INFORMATION GIVEN |
:::::

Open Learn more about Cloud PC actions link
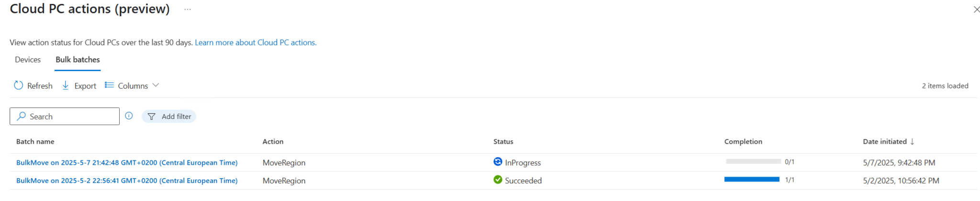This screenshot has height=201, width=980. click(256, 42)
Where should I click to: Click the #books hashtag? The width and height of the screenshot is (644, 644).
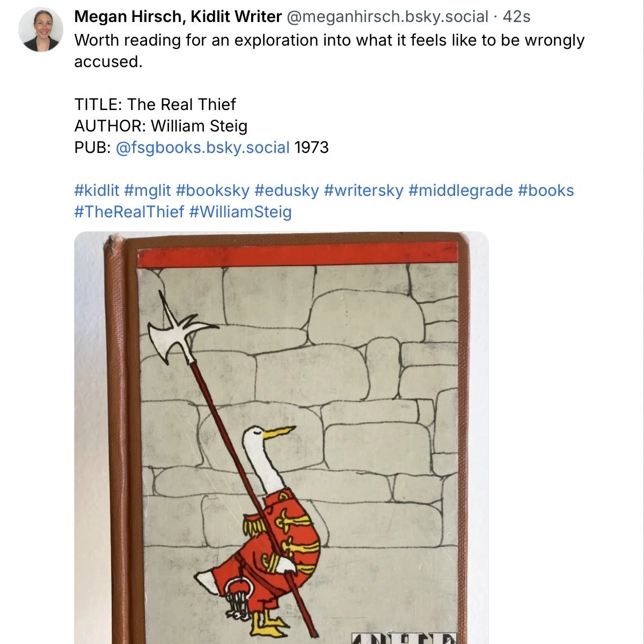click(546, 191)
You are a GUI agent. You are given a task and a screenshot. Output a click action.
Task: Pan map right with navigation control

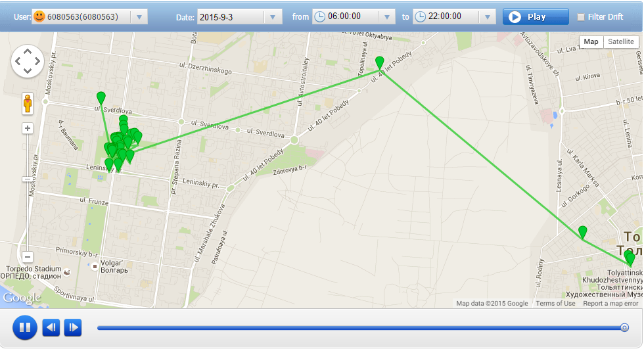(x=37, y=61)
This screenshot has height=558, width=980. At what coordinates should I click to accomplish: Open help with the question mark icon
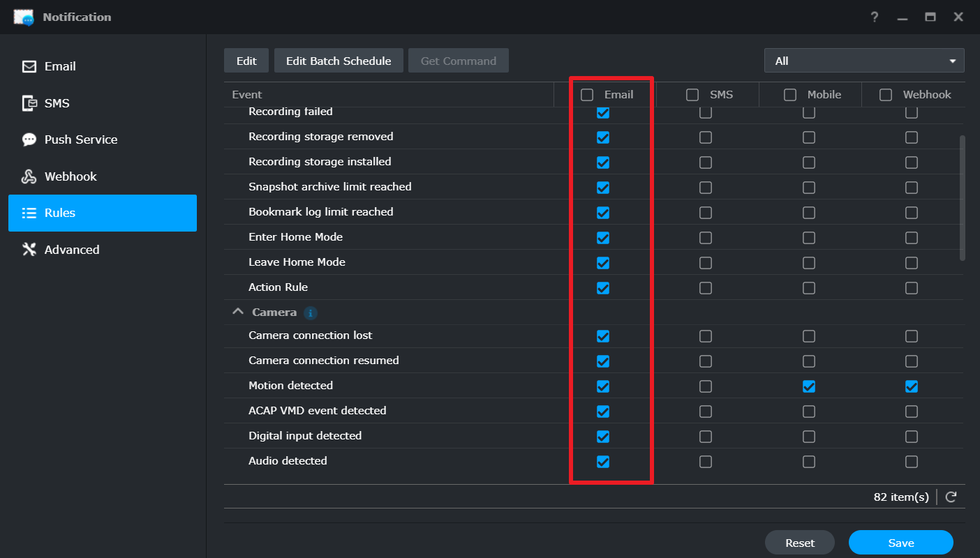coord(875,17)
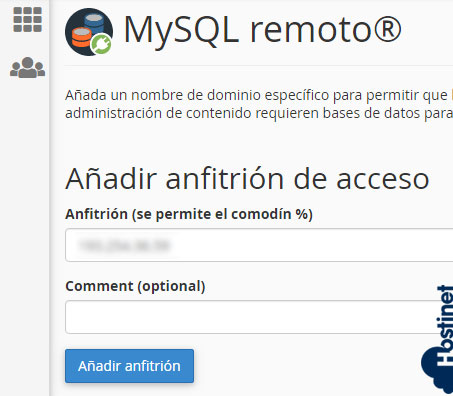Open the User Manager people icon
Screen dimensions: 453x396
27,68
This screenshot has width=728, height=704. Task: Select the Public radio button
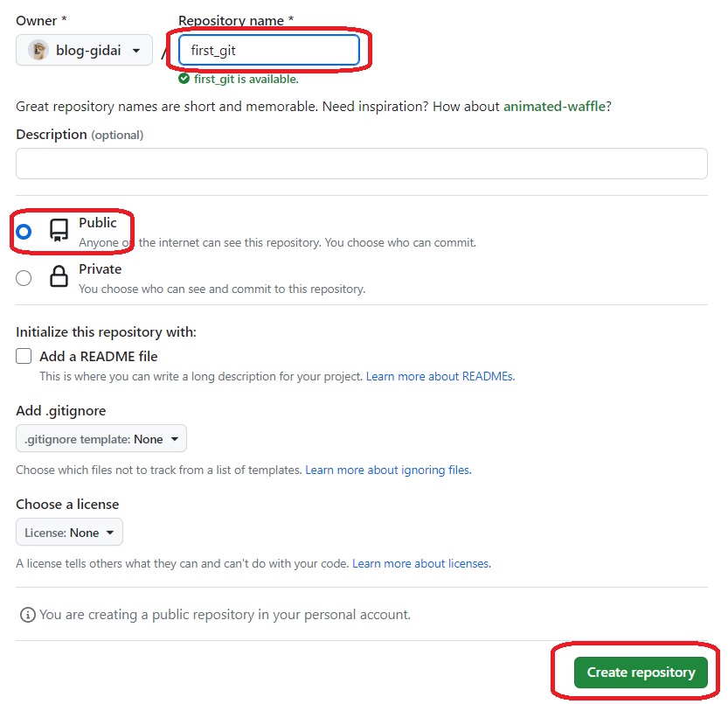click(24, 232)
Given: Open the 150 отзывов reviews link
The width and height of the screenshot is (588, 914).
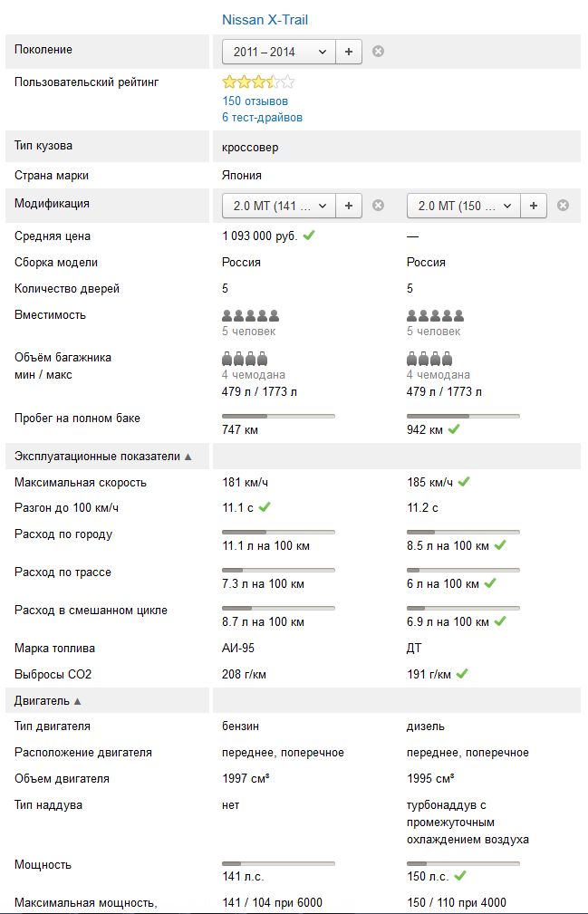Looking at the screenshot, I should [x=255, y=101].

:::::

Output only the lines above from the one containing "Where should I" to the one containing "Given: Open the 150 отзывов reviews link", both included, exactly as written and with no pictures.

TASK RESULT |
Where should I click to: Click the #books hashtag? The width and height of the screenshot is (644, 644).
click(546, 191)
You are a GUI agent. You are given a task and a screenshot. Output a click action.
Task: Pan map right with navigation control

(x=37, y=61)
This screenshot has height=558, width=980. At what coordinates should I click to accomplish: Open help with the question mark icon
coord(875,17)
Open the User Manager people icon
Screen dimensions: 453x396
27,68
This screenshot has width=728, height=704. Task: Select the Public radio button
click(24, 232)
Given: Open the 150 отзывов reviews link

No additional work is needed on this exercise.